By the way, the idea that the "gross domestic product was invented in
the United States during the  Depression to measure just how much and
how quickly the economy was shrinking and whether President Franklin
Roosevelt's New Deal efforts at revival were working" seems wrong. If
anyone, it was Marx who invented something like GDP. That's his C+V+S.
One thing that people often miss in CAPITAL (volume I) is that Marx is
talking about accounting, for the capitalist system as a whole.

Elsewhere in the article, Kristen Lewis, co-director of the recently
published American Human Development Project says that: "One reason we
don't have mandated maternity leaves is because the work that women do
taking care of children is invisible to economists and policymakers."

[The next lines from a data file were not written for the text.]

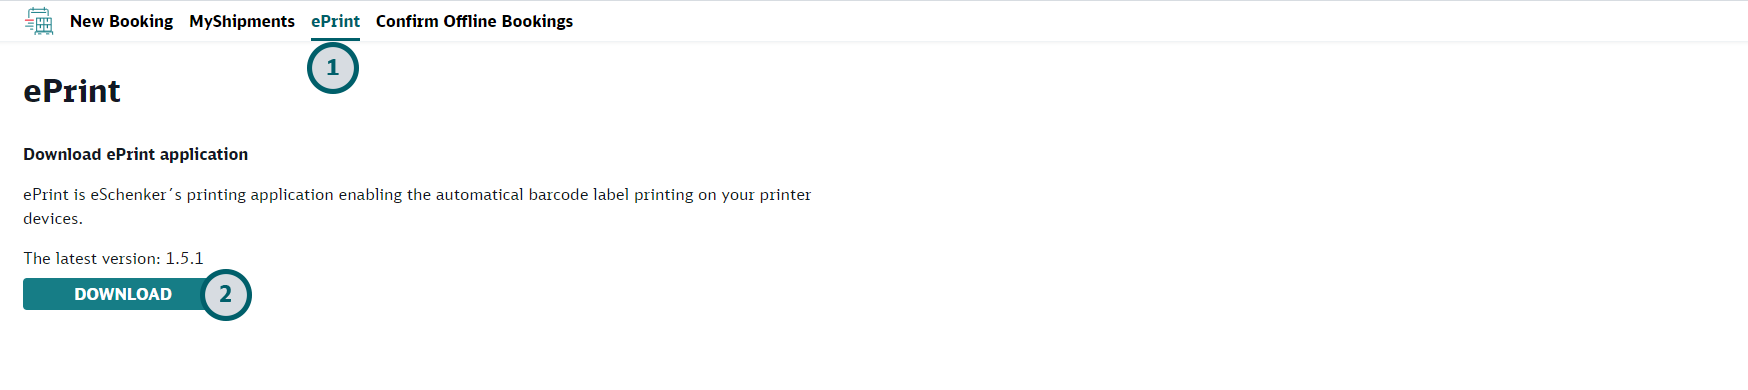Click the ePrint description paragraph text
Screen dimensions: 1748x390
417,206
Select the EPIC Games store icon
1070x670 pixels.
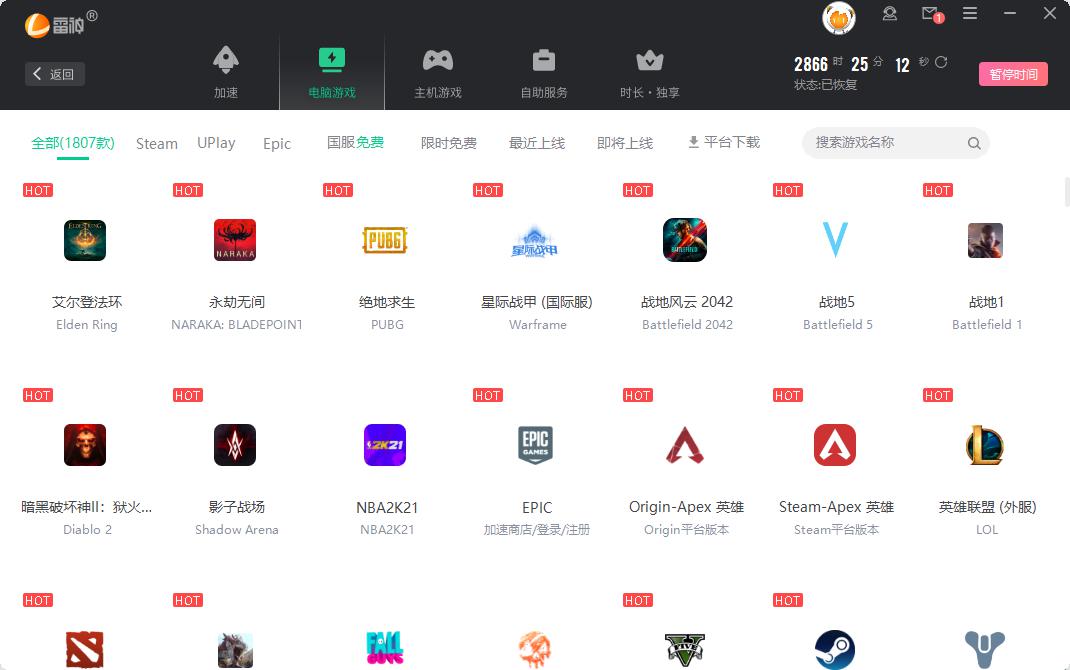point(536,445)
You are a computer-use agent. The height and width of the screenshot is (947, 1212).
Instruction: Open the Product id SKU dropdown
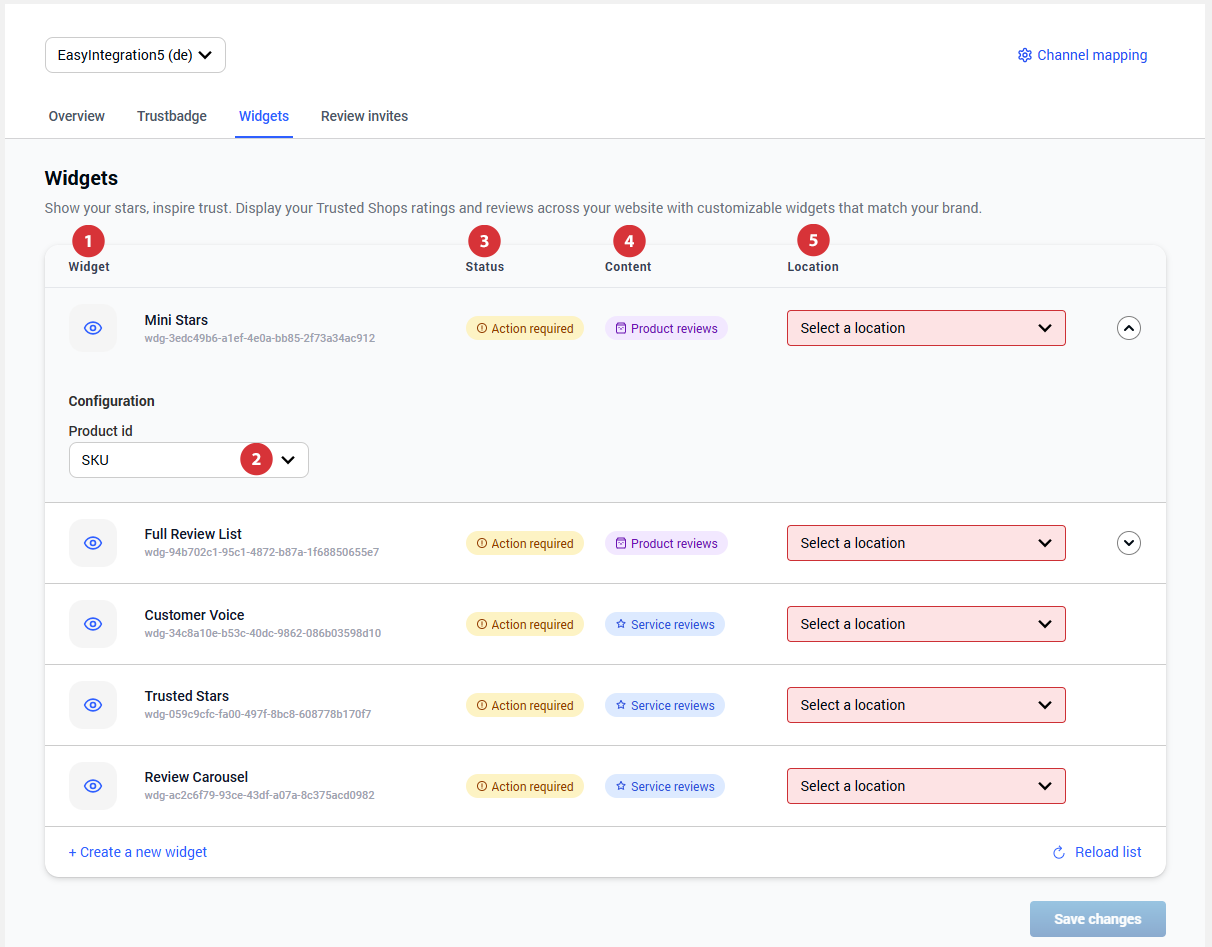(x=188, y=460)
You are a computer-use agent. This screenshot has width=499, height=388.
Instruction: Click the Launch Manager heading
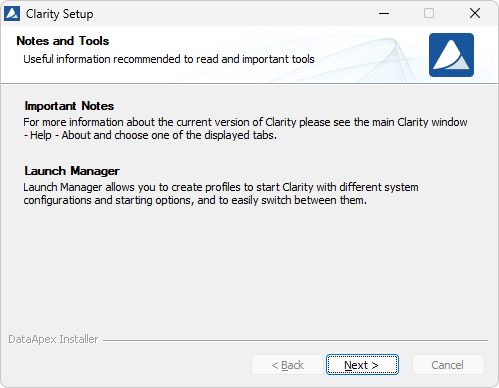pyautogui.click(x=72, y=171)
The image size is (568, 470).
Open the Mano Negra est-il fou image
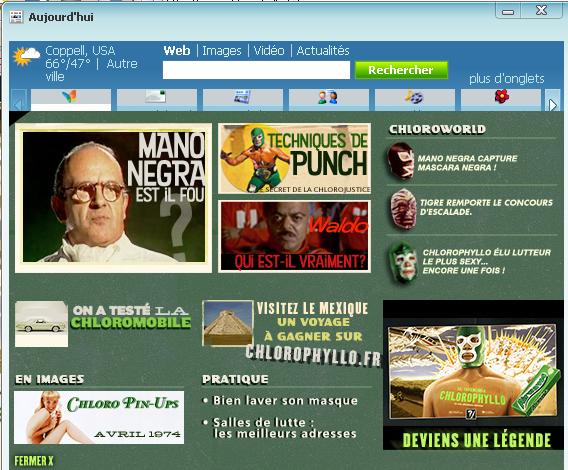point(113,197)
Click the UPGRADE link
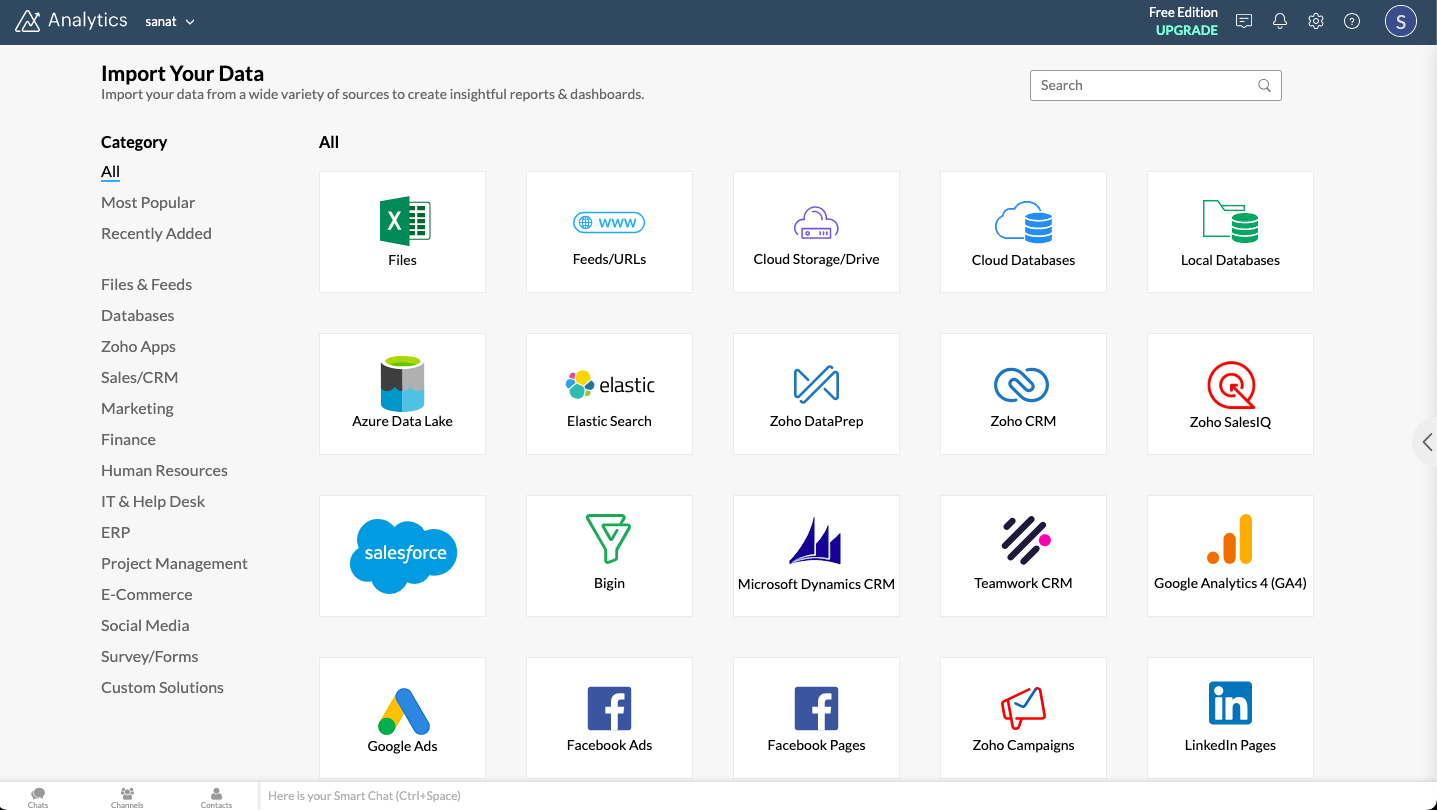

That's naive politics. It doesn't answer the question of why unpaid
childcare work is "invisible." I'd say it's because our economists and
policymakers haven't gotten much political heat from unpaid childcare
workers.

Louis Proyect quoted:
> The New York Times, August 31, 2008
> Hey, Big Number, Make Room for the Rest of Us
> By LOUIS UCHITELLE
>
> For 75 years, the gross domestic product has been the premier means of
> measuring America's economic vitality. It is a celebrity among statistics, a
> giant calculator strutting about adding up every bit of paid activity in the
> 50 states. The annual sum, the famous $14 trillion economy, marks the United
> States as the world's most prosperous nation — measured in cash.
>
> In the absence of any statistic of comparable cachet, however, the G.D.P. is
> regularly asked to do more than it was designed to do. It measures wealth
> just fine, but as a stand-in gauge for the nation's overall well-being, this
> supernumber is less than perfect. Or, as Robert F. Kennedy put it 40 years
> ago, the G.D.P. "measures everything, in short, except that which makes life
> worthwhile."

<snip>

-- 
Jim Devine / "Segui il tuo corso, e lascia dir le genti." (Go your own
way and let people talk.) -- Karl, paraphrasing Dante.